Leonard Allen Was the Player to Watch for San Diego State

Times Staff Writer

Leonard Allen has always wanted a watch. Not an ordinary watch. In fact, a watch money could not buy.

Allen has always wanted one of those watches players get for participating in the NCAA basketball tournament.

Dave Babcock, a San Diego State assistant who got one last year while he was across town at USD, has been watching his wrist since the first time he met the Aztecs' center.

"The first time I met Leonard, he told me he wanted a watch just like mine," Babcock said with a laugh.

It did not seem likely that the 6-foot 11-inch Allen would ever get one. Even without a watch, he knew his time was running out. After all, he was a senior--and this did not figure to be an "up" year for the Aztecs.

However, San Diego State has done what many thought it couldn't do. It is 23-7 and headed for the NCAA tournament after Saturday's 87-81 win over Texas El Paso in the final of the Western Athletic Conference Tournament.

And the big guy in the middle, the big guy who labored for so long in the shadow of the graduated Michael Cage, did much to accomplish such a remarkable reversal of what had been expected.

Leonard was dominant in Friday night's 98-84 win over New Mexico and he was the pivotal force in a second-half surge which quieted UTEP's rabid fans and turned the game around.

"Winning this game today is the greatest thing that's happened to me in college basketball," he said.

Quite likely, it was the greatest thing to happen to college basketball at San Diego State. In terms of the Aztec program, Allen's moment was a moment for the ages.

And it was not easy. Nothing ever seems to be easy for the gangly-puppy from across Texas in Port Arthur.

Because he picked up two quick fouls early in the game, he spent almost 14 minutes of the first half on the bench.

"It was hard sitting on the bench knowing I should have been contributing," he said. "I wanted to get back in there."

Occasionally, Coach Smokey Gaines would get up and walk down the sideline in front of the bench.

"Smoke," Allen would plead. "I'm ready."

But Gaines wasn't.

"I guess he didn't want me to get a third foul," Allen said. "And I guess he was right, because I eventually did foul out."

However, Allen did not foul out until 1:25 remained. By that time, he had scored 18 points, collected 9 rebounds and blocked 4 shots. He left the game for Jeff Konek to wrap up with a succession of five free throws.

And Allen did most of the damage when the game was a teeter-totter with both ends in the air. It could go either way.

UTEP had a 63-59 lead when Allen made a couple of free throws to cut the margin to two. Allen, finally in the flow, scored from inside, from the side, from the free throw line, from the lane on a turnaround jumper and from above the basket on a rebound.

In the span of less than five minutes, he had scored 11 of 12 points for the Aztecs and they had a 71-66 lead. UTEP never again got within five points.

"Everything else we were trying really didn't work," he said. "I talked to Anthony Watson and said maybe we should try getting it inside. They got it into me and I shot it and it kept going in."

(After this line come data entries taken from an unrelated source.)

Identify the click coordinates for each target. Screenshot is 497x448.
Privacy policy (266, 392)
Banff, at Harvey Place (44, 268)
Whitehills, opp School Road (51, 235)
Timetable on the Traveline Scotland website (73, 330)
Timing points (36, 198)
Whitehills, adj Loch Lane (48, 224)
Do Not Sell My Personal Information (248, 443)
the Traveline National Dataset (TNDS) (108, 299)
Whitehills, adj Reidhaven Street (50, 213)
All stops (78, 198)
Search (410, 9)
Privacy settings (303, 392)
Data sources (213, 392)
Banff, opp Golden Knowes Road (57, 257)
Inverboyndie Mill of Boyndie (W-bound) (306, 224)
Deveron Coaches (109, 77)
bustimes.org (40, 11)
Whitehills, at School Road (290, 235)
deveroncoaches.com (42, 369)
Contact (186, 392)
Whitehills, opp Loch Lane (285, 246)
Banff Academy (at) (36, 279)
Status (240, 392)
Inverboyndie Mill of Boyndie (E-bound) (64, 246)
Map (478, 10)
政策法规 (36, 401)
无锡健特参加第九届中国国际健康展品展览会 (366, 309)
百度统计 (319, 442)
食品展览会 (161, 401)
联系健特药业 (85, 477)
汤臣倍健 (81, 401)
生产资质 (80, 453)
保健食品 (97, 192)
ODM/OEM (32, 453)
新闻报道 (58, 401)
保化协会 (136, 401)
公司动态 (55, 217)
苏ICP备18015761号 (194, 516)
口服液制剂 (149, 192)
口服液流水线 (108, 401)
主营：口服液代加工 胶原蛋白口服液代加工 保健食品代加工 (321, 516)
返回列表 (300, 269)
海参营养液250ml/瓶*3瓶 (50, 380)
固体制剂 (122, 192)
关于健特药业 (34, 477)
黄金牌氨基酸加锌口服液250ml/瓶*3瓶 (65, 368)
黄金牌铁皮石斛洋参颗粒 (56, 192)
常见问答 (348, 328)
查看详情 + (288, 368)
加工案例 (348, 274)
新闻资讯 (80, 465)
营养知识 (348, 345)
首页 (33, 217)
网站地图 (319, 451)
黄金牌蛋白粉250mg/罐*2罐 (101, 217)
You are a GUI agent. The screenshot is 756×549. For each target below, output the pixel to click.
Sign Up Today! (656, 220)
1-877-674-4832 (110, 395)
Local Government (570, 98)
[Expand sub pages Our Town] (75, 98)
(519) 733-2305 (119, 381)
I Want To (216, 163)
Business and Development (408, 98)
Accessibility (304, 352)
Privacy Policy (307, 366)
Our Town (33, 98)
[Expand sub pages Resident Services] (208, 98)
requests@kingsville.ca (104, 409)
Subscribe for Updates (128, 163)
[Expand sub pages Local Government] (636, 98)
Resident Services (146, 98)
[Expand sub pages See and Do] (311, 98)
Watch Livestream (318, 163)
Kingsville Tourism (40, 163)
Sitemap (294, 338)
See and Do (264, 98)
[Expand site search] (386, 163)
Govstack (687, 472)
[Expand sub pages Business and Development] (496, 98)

Watson was the man who kept the Aztecs in the game while Allen was taking his unwanted sabbatical in the first half. He scored 16 of his 20 points before the half.

In the second half, he turned it over to Allen.

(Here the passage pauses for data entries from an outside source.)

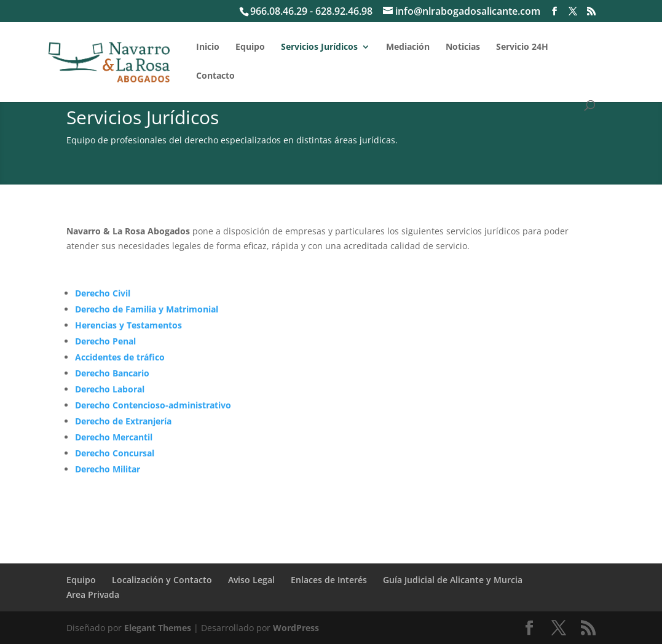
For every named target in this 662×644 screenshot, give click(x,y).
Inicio (208, 47)
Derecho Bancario (112, 373)
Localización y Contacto (162, 579)
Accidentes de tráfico (120, 357)
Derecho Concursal (114, 453)
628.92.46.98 (344, 11)
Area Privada (93, 594)
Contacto (215, 76)
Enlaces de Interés (329, 579)
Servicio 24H (522, 47)
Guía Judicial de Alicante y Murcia (452, 579)
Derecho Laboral (109, 389)
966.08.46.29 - (283, 11)
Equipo (250, 47)
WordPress (296, 627)
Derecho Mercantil (114, 437)
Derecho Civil (103, 293)
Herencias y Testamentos (128, 325)
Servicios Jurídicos (319, 47)
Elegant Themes (157, 627)
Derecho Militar (108, 469)
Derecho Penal (105, 341)
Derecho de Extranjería (123, 421)
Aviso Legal (251, 579)
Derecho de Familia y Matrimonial (146, 309)
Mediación (408, 47)
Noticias (463, 47)
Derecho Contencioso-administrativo (153, 405)
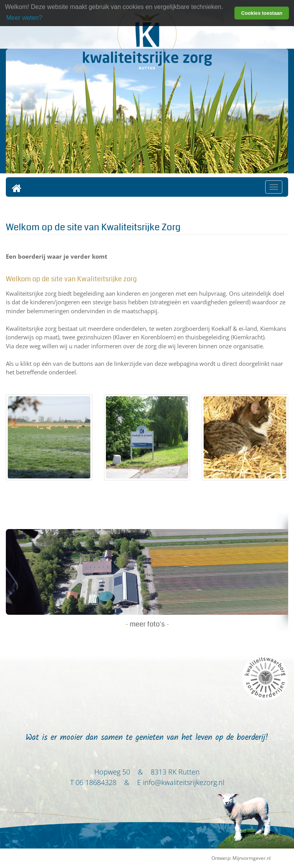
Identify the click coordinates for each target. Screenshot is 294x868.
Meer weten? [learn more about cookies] (24, 18)
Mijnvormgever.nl (252, 858)
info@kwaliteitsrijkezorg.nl (183, 782)
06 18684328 (96, 782)
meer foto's (147, 624)
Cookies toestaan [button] (262, 13)
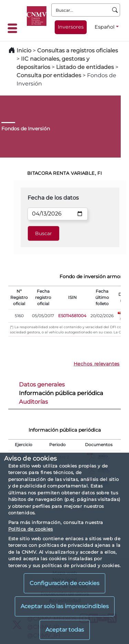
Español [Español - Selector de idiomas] (105, 27)
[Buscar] (115, 10)
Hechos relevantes (97, 364)
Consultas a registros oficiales (77, 50)
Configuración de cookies (64, 583)
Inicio (24, 50)
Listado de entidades (85, 67)
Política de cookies (31, 529)
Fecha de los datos (53, 198)
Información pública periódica (61, 393)
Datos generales (42, 384)
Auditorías (33, 402)
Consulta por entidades (49, 75)
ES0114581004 (72, 315)
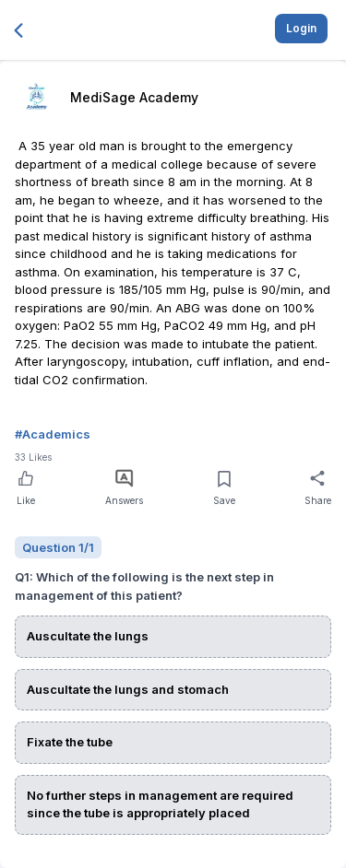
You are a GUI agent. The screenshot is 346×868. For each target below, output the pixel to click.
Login (301, 28)
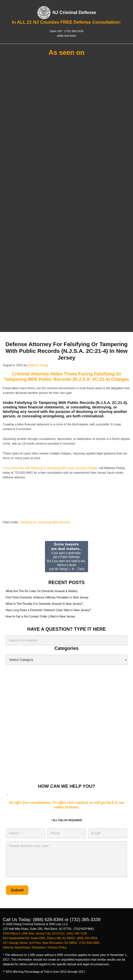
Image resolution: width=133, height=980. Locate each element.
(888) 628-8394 (66, 36)
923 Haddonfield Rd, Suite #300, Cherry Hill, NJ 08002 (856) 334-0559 (50, 938)
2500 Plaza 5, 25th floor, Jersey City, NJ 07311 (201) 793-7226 (45, 934)
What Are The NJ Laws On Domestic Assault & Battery (42, 591)
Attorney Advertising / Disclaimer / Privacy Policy (35, 947)
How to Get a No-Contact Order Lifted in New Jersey (40, 616)
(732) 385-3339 (73, 31)
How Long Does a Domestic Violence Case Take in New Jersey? (48, 610)
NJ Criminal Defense (74, 12)
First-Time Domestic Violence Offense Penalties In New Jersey (47, 597)
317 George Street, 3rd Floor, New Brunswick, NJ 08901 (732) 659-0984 (51, 943)
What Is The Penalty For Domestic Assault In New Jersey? (44, 604)
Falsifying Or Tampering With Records (45, 522)
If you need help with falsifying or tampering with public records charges (50, 468)
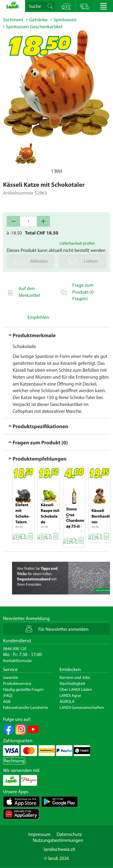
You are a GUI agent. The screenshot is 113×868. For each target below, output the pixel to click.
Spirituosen (65, 20)
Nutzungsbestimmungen (58, 840)
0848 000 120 (15, 649)
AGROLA (67, 701)
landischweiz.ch (60, 849)
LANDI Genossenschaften (82, 707)
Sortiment (13, 20)
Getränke (38, 20)
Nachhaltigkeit (72, 683)
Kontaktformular (17, 660)
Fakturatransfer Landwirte (26, 707)
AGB (7, 701)
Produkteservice (17, 683)
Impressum (39, 834)
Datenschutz (69, 834)
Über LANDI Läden (76, 689)
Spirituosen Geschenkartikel (34, 27)
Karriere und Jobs (75, 677)
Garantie (10, 677)
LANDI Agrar (70, 695)
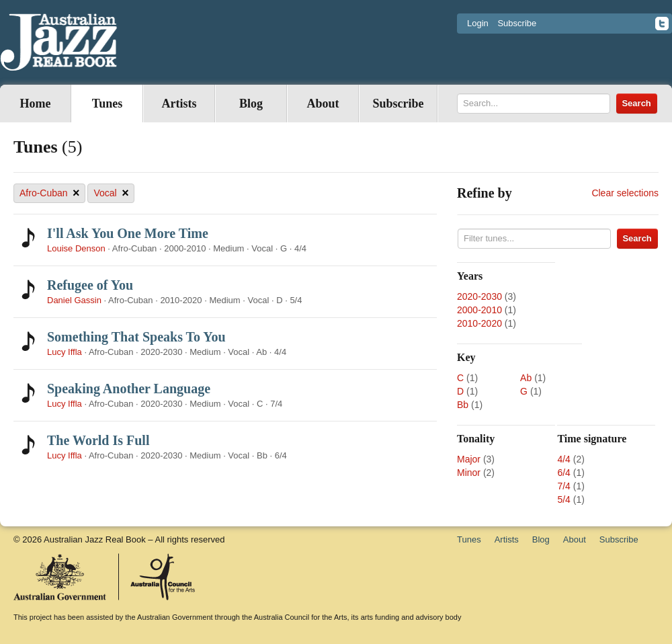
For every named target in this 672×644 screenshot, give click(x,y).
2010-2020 (479, 323)
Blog (251, 104)
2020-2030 (479, 296)
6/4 (563, 473)
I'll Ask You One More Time (128, 233)
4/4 (563, 459)
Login (478, 23)
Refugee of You (90, 285)
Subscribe (517, 23)
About (323, 104)
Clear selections (625, 193)
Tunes (107, 104)
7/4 (563, 486)
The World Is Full (98, 440)
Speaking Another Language (128, 389)
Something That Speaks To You (136, 337)
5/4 (563, 499)
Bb (462, 405)
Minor (468, 473)
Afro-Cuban (50, 193)
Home (36, 104)
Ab (526, 378)
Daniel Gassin (75, 300)
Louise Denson (76, 248)
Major (468, 459)
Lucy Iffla (65, 352)
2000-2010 (479, 310)
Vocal (111, 193)
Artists (179, 104)
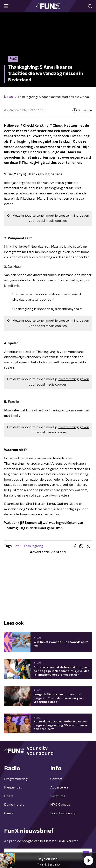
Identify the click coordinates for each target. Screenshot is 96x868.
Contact (56, 779)
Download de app (63, 813)
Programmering (16, 779)
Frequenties (13, 787)
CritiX (17, 546)
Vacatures (58, 796)
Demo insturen (15, 805)
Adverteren (59, 787)
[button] (88, 860)
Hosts (9, 796)
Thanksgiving (33, 546)
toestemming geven (74, 216)
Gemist (9, 813)
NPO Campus (60, 805)
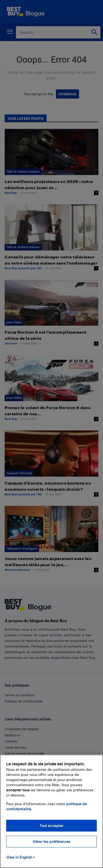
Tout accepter (51, 825)
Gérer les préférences (51, 841)
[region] (51, 811)
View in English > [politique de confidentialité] (20, 857)
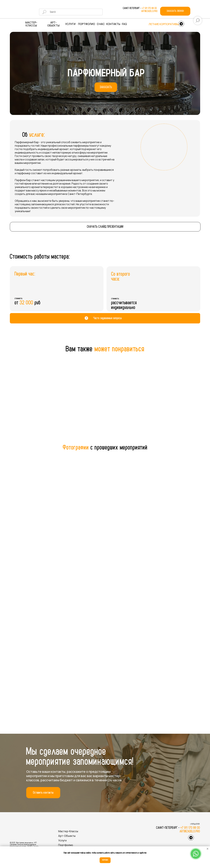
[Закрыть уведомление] (208, 849)
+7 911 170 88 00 (150, 8)
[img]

"He gets into a certain position and we just know we have to get him the ball," Watson said.

When the game was on the line, Allen always seemed to have the ball. He was always in that magical position, on the move and in the open.

"The fatigue factor came into effect in the second half," UTEP center Dave Fietl said. "My legs started to burn . . . "

And Allen was fresh and rested and playing like he knew the spotlight would never come his way if it didn't Saturday.

"Michael Cage was always our bread and butter," he said. "He took a lot of pressure off me. If a shot went up and I was out of position, I knew Michael would get it. I had more pressure this year. I had to be the dominant player on the inside. It was my job to be the intimidator."

That was the role he played Friday night, when his presence inside forced New Mexico players to adjust the trajectory of their shots. And the Lobos never quite made the adjustment.

On Saturday afternoon, Allen made his absence felt in the first half and his presence felt in the second.

His time has come--and so will the watch.